Maca root - Maca root may help to balance hormones and lower cortisol levels. It may also help treat depression, which can be a symptom of PCOS.

Ashwagandha - Ashwagandha can help balance cortisol levels, which could reduce stress and symptoms of PCOS as well as balance hormones. 

Holy basil - Holy basil is often referred to as the “queen of herbs” and addresses chemical and metabolic stress. It can also help reduce your blood sugar levels, prevent weight gain, and lower your cortisol levels.

Liquorice root - The root of the liquorice plant contains a compound called glycyrrhizin, which has several unique properties. It is a known anti-inflammatory and can also help to metabolise sugar and balance hormones.

Zinc - Zinc is great for reproductive health and can boost both your fertility and your immune system. Excessive or unwanted hair growth and hair loss may also be improved with zinc supplements.

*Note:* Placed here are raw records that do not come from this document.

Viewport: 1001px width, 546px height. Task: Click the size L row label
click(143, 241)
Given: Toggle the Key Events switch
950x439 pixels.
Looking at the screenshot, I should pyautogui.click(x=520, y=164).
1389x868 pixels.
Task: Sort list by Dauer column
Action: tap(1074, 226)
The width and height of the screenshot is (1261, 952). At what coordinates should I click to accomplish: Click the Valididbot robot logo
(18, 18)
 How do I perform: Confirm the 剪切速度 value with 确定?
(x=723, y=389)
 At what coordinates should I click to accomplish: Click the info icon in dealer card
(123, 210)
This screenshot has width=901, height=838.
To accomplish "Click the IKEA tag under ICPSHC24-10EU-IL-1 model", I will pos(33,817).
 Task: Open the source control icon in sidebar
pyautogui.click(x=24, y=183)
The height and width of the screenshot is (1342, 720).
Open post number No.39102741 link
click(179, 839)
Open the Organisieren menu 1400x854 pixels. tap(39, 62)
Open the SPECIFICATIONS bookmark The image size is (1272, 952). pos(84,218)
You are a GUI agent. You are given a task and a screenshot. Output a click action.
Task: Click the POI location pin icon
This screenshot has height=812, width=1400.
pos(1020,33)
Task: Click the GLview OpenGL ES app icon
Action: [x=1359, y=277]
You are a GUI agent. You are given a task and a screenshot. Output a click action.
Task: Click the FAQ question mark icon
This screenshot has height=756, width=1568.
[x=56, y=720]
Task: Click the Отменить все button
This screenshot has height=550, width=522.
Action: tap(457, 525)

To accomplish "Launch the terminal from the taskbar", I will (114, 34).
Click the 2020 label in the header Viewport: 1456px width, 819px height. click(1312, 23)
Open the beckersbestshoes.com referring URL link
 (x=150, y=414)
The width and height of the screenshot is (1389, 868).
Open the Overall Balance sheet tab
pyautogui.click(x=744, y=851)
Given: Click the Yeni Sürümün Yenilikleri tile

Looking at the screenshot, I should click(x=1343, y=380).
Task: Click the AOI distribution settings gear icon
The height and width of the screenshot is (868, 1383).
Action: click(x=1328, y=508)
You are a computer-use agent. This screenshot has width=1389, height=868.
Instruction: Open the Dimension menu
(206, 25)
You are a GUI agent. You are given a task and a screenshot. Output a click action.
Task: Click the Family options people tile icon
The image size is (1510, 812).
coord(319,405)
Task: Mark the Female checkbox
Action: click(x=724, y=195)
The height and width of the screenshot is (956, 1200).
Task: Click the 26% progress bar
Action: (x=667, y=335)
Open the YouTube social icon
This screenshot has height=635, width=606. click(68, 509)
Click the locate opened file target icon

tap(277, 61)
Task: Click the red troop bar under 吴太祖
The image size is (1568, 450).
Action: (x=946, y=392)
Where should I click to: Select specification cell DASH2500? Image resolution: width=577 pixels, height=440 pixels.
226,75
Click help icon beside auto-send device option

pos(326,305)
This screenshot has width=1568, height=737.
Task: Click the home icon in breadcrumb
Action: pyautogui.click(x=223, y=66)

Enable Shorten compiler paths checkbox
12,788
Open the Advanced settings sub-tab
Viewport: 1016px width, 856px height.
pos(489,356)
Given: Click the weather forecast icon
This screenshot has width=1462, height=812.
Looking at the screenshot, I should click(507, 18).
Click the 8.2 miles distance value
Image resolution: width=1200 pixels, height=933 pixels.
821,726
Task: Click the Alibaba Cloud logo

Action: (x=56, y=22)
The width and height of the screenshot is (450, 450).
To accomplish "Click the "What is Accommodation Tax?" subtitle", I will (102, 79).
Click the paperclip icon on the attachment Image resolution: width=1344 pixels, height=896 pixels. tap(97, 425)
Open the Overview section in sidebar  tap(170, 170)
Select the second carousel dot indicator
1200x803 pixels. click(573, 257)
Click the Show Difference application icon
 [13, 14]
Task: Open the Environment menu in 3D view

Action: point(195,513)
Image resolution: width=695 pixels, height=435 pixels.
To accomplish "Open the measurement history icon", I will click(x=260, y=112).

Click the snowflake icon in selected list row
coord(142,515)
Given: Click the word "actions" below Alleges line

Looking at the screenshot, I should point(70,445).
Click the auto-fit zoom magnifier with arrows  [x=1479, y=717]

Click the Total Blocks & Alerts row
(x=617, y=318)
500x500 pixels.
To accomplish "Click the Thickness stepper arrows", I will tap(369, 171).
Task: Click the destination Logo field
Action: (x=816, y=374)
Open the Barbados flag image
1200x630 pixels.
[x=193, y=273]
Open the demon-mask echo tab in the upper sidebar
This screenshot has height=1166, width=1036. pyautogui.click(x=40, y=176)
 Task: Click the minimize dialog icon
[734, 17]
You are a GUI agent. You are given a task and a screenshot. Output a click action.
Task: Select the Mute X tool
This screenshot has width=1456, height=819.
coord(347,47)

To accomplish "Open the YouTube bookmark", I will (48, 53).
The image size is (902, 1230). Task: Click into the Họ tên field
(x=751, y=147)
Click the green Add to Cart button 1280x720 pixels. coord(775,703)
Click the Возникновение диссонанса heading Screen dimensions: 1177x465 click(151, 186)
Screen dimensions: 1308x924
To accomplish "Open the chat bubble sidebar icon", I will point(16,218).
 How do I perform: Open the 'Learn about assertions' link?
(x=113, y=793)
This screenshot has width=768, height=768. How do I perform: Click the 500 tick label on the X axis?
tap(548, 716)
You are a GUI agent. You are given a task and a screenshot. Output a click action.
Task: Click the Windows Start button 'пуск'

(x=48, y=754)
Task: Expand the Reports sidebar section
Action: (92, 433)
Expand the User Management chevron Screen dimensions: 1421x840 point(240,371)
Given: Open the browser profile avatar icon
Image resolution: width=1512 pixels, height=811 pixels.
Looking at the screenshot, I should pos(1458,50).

Evening primrose oil - Evening primrose oil is often used to help with period pain and irregular menstruation. It may also improve cholesterol levels and oxidative stress, both of which are linked to PCOS.




Stress, sleep and lack of exercise can also all contribute to increased inflammation that can exacerbate PCOS symptoms. Making time for rest, movement and self-care will also help to support your emotional well-being - and various studies have indicated a link between PCOS and mental health issues.  

Aim to get at least 7-8 hours of sleep a night, listen to your body when it needs time out and try to exercise throughout your cycle.